*Goals:*
#1 Quote the passage of the Nvidia and Arm discussion starting with "That I don't" and going on through "compared to mobile.".
#2 Write what comes next in the Nvidia and Arm discussion, picking up after its final sentence.

Why try to compete on merit when you can swoop in and dictate the market to do your bidding? Coming at it from this perspective, it's looking like almost the same old Nvidia again :)

> Take one example. So Nvidia / Arm invest heavily in data center focused designs - are they really going to offer this IP to Ampere / Amazon on equal terms when compared to an Nvidia CPU? As Ben says 'color me skeptical'.

That I don't believe, indeed. They will crush their datacenter competition, but I think the server market here might ironically a bit more flexible in moving to different ISAs when compared to mobile.


Absolutely! I think actually the biggest constraint on Nvidia will be 'bandwidth' (management not memory!). Where do they focus their energies and where do they leave the Arm ecosystem alone.

Incidentally Intel's stock seems to have risen over the last day or so which is a bit surprising given the datacenter story?

*Data shown:*

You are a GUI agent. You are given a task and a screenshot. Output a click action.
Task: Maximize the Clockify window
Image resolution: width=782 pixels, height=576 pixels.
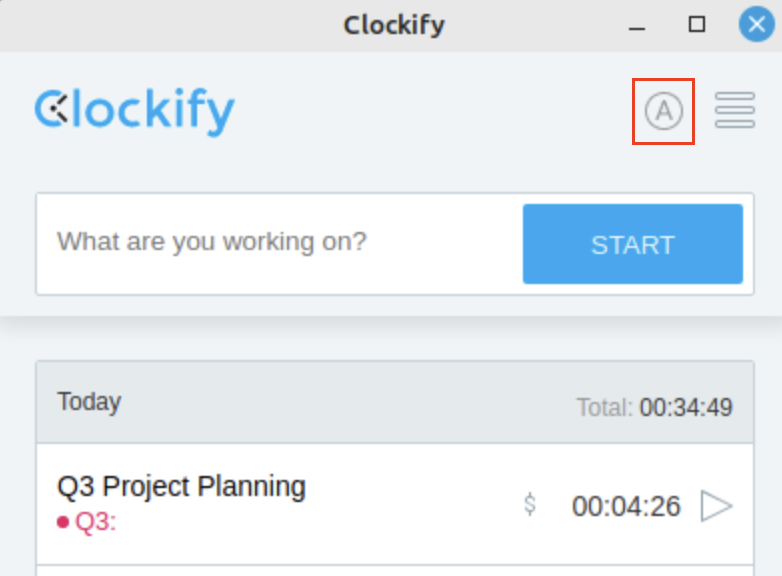(x=697, y=24)
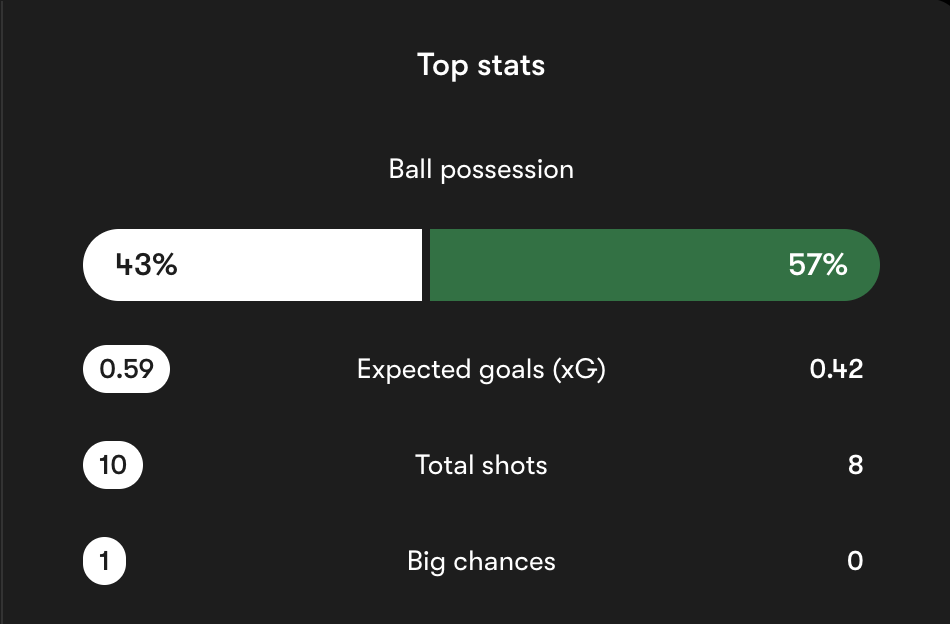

*Results for each task:*
#1
That I don't believe, indeed. They will crush their datacenter competition, but I think the server market here might ironically a bit more flexible in moving to different ISAs when compared to mobile.

#2
> Essentially they will have a full overview of the Arm ecosystem - will lots of confidential information

This is the real danger among everything.


I think my biggest concern is Nvidia is looking to be another Qualcomm. With all of the issues there.


But Mali is an also-ran in a market where the one making all the money has their own solution. What does "sell Geforce like ARM sells Mali" mean? Make it an utter commodity, a bunch of transistors in one much bigger chip, like the GPU in a console but valued even less? Nobody knows the name of what you are selling and 90% of the market would rather have more runtime on their phone than ever care in the slightest for 3D game performance?

Mobile GPUs are like integrated graphics on CPUs, those didn't kill AMD or Nvidia because that entire market doesn't want to spend a dime to begin with.


Because it pushes the CUDA ecosystem into dominance of yet another platform. You can run your acceleration routine on anything from a smartphone/raspberry pi to an enterprise accelerator, one algorithm. And it will be everywhere, a defacto capability of most reference-implementation ARM devices.

(and sure opencl too but that's too loose a standard to have any platform effect, it's just a standard that everyone implements a little differently and needs to be ported to their own compiler/hardware/etc, so there is no common codebase and toolchain that everyone can use like with CUDA.)

Everyone laughed at Huang saying that NVIDIA is a software company. He was right.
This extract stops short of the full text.